In the old days, Kawagoe was an important commercial town supplying resources to Edo (present day Tokyo). Thanks to the thriving trade, many merchants grew wealthy enough to build not only their warehouses but also their stores in the Kurazukuri style, more so than it was usual in other towns. Some of the buildings managed to survive to this day. Mostly housing shops and restaurants, they can be found along the main Kurazukuri Street which stretches a few hundred meters long. Heavy regular car traffic along the street, however, takes away a lot of the historic atmosphere and limits pedestrians to narrow sidewalks.
In the past, Japanese cities consisted almost exclusively of wooden buildings, which made them vulnerable to fires. Kurazukuri construction was used both to make a structure fireproof and to secure it against intruders. They were very expensive to build, as their construction involved making thick walls consisting of several layers. Thanks to the prosperous trade with Edo, the merchants of Kawagoe flourished, and many showed their wealth by building as good-looking a structure as they could afford.
Just a short distance from the main street stands the Bell Tower (時の鐘, Toki no Kane), a landmark and symbol of Kawagoe. It chimes four times a day (6:00, 12:00, 15:00 and 18:00). The tower was rebuilt in 1894, after the Great Kawagoe Fire of 1893 had destroyed the previous structure.
One of the houses which is open to the public is the Museum of Kurazukuri. The museum is housed in what used to be a tobacco wholesaler's shop. Visitors can have a closer view of what a Kurazukuri building looks from the inside beyond the store front. Some of the exhibits include traditional machines used in the past. The museum is located along the main street.
A minute's walk away is the Candy Alley (Kashiya Yokocho). It is a wonderful place for trying some traditional Japanese sweets, while experiencing an ambience of past decades. Named after the Taisho Period (1912-1926), the Taisho-roman Street is located between Hon-Kawagoe Station and the Warehouse District. The Taisho-styled architecture adds character to the walk towards the Kurazukuri.

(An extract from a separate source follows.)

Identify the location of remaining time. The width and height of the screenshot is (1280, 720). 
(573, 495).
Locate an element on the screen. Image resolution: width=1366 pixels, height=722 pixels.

The Kawagoe Festival started more than 360 years ago and is celebrated annually for two days on the third weekend of October in the Warehouse District. It is the festival of the nearby Hikawa Shrine and involves the parading of tall, elaborately decorated floats through the streets of the city.
For those who would like have a feel of the festival but are not able to visit Kawagoe at the time, a visit to the Kawagoe Festival Museum provides a glimpse of the experience. It houses a couple of the floats and puts on periodical shows to simulate the atmosphere of the festival.